Обвинение несправедливо, Анатолий с горечью возражает:

– Эх, Иван Алексеич! «Плохо обыскана!» Уж куда лучше? Где ещё искать?

– Машины-то ведь нет? Верно?

– Призрак она, а не машина. А я призраков, извините, ещё не научился искать. Пробуйте сами!

– Та-ак! В собственном бессилии расписался?

Колокольцев оскорблён, начинает тяжело дышать, но в это время происходит второе событие – звонит телефон.

Директор Мисяжского автозавода Владимир Павлович Столетов тревожно, смущённым голосом сообщает, что у него пропал сын Павлик. Нет ли о нём каких-нибудь сведений в милиции? И что в таких случаях следует предпринимать? Жена сходит с ума, да и у него самого на душе неспокойно: не было ещё случая, чтобы мальчик без спросу надолго отлучался из дому.

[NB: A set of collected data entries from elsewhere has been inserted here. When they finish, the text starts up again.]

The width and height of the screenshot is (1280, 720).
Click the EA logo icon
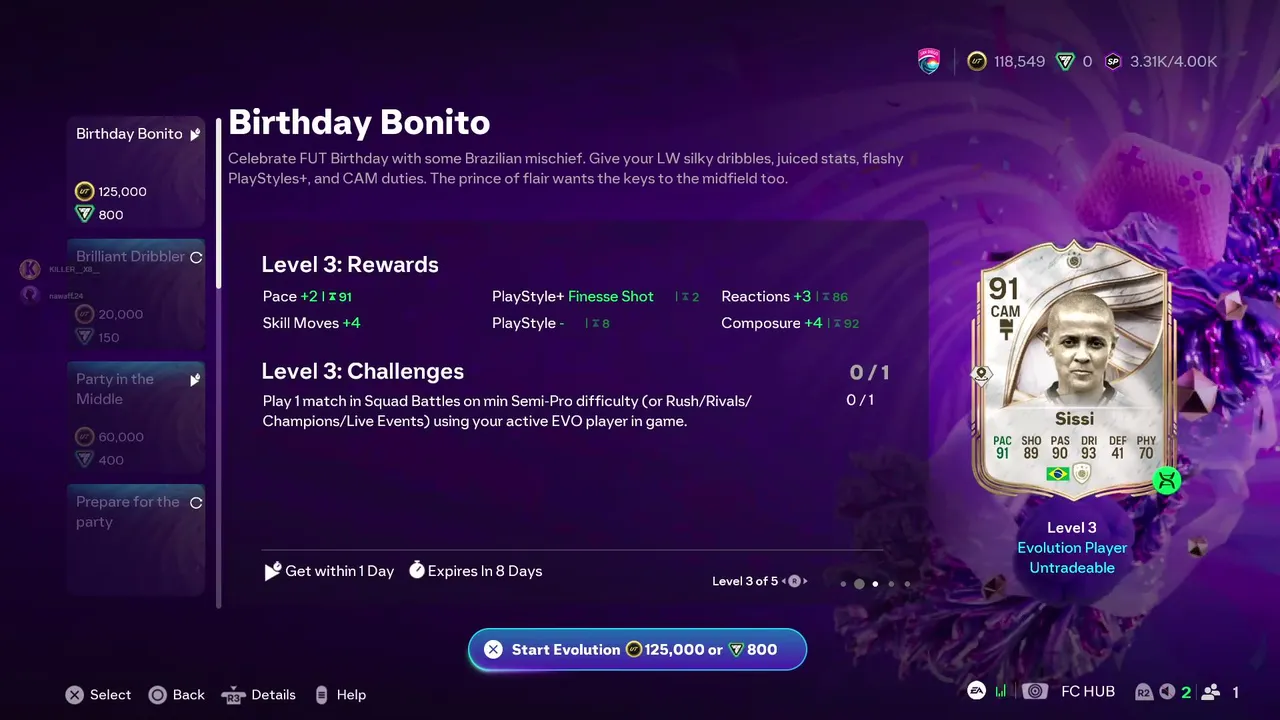click(976, 691)

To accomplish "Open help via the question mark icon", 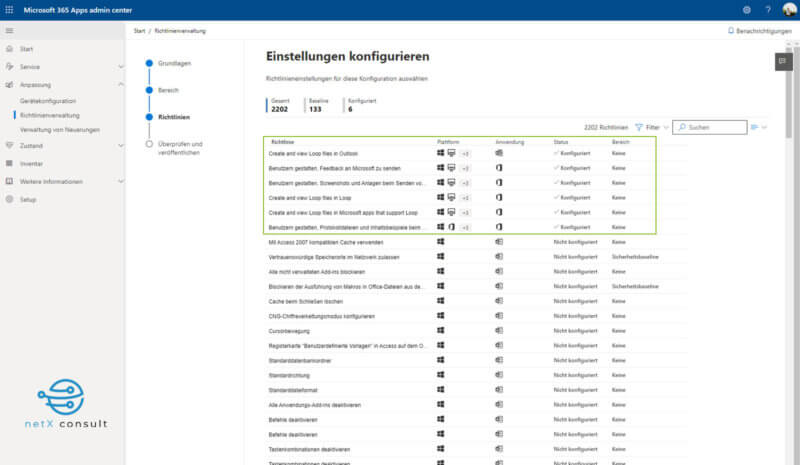I will coord(768,9).
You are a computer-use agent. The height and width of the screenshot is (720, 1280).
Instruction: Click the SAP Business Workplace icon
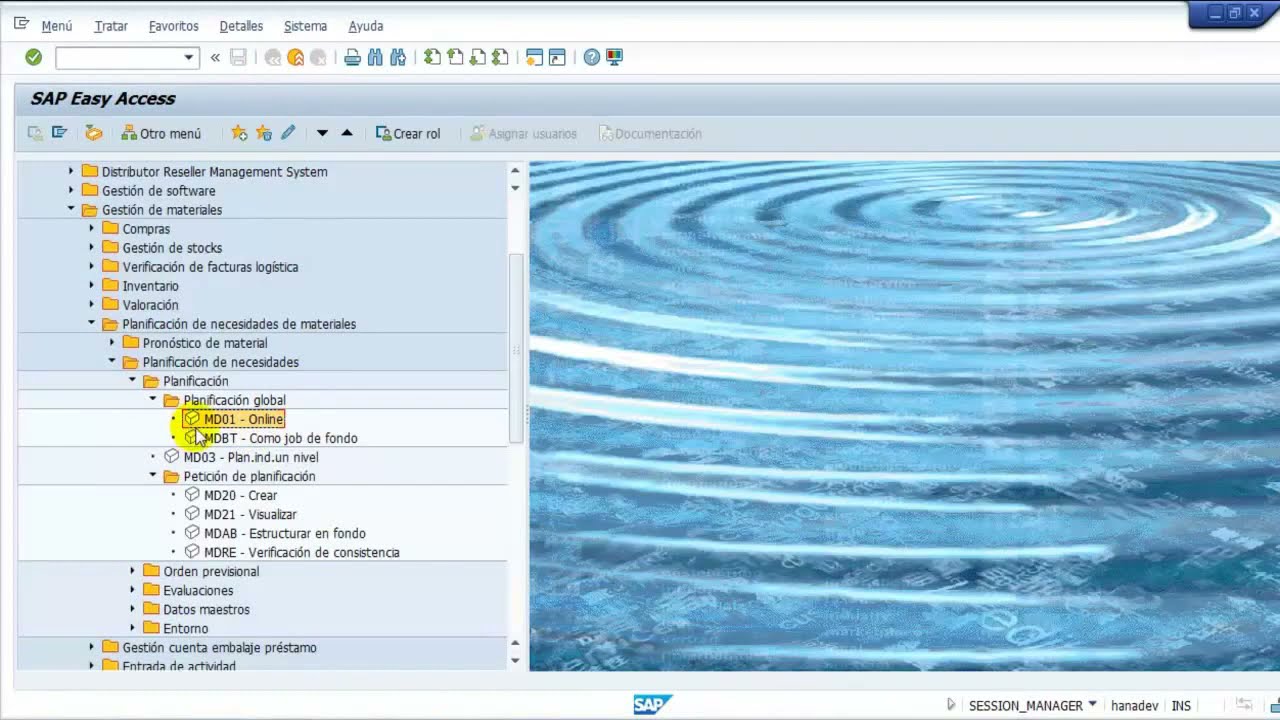(x=93, y=133)
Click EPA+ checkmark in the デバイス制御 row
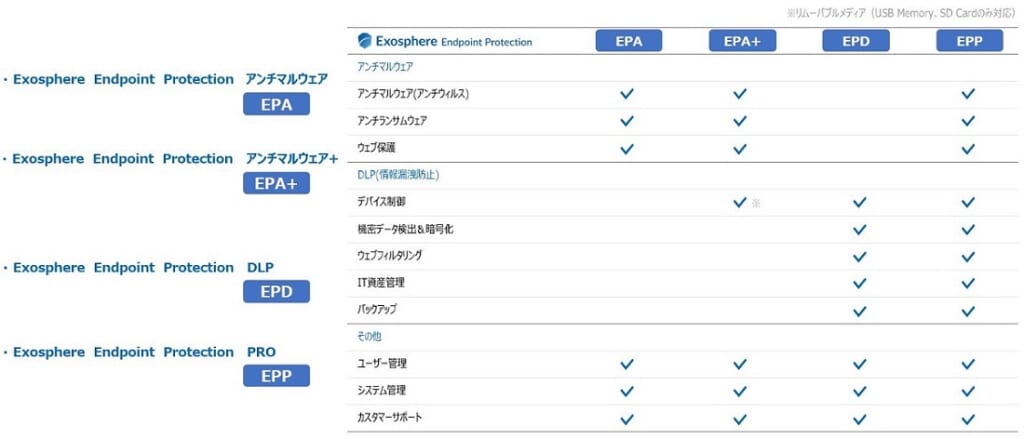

– Ну вот и начались каникулы! – недовольно бормочет Иван Алексеевич и вытирает платком шею. – Как дело-то было, Владимир Павлыч? Рассказывайте!

Началось с того, что Павлик не явился обедать. Домработница Клава сказала, что он ушёл рано утром, забрав из буфета почти все настряпанные накануне пирожки. Ирина Сергеевна встревожилась, начались поиски. В школе на телефонный звонок никто не отозвался: каникулы. Из Дома юных техников ответили, что сегодня работает только кружок рукодельниц, никаких походов не проводилось. В библиотеке выходной день. Объехали всех знакомых – Павлика нигде не оказалось. Что делать?

– Спокойно, спокойно, Владимир Павлыч! Найдём сына! – успокаивает Годунов, – Что вы сами предполагаете?

– Что я могу предположить? Мы уже всё передумали…

– Павлик ваш, случаем, не рыбак?

– Есть у него удочка, но особенно не увлекается…

– Одну минутку, Владимир Павлыч!

Годунов действует быстро и решительно: по второму телефону он вызывает Светловский кордон. К счастью, лесник Флегонт Лукич оказался дома. Да, утром на берегу озера, на Крутиках, он видел трёх мальчишек-рыбаков. Похоже, что среди них был и директорский сынишка. Где они теперь, неизвестно, после полудня куда-то исчезли. Больше он ничего не знает.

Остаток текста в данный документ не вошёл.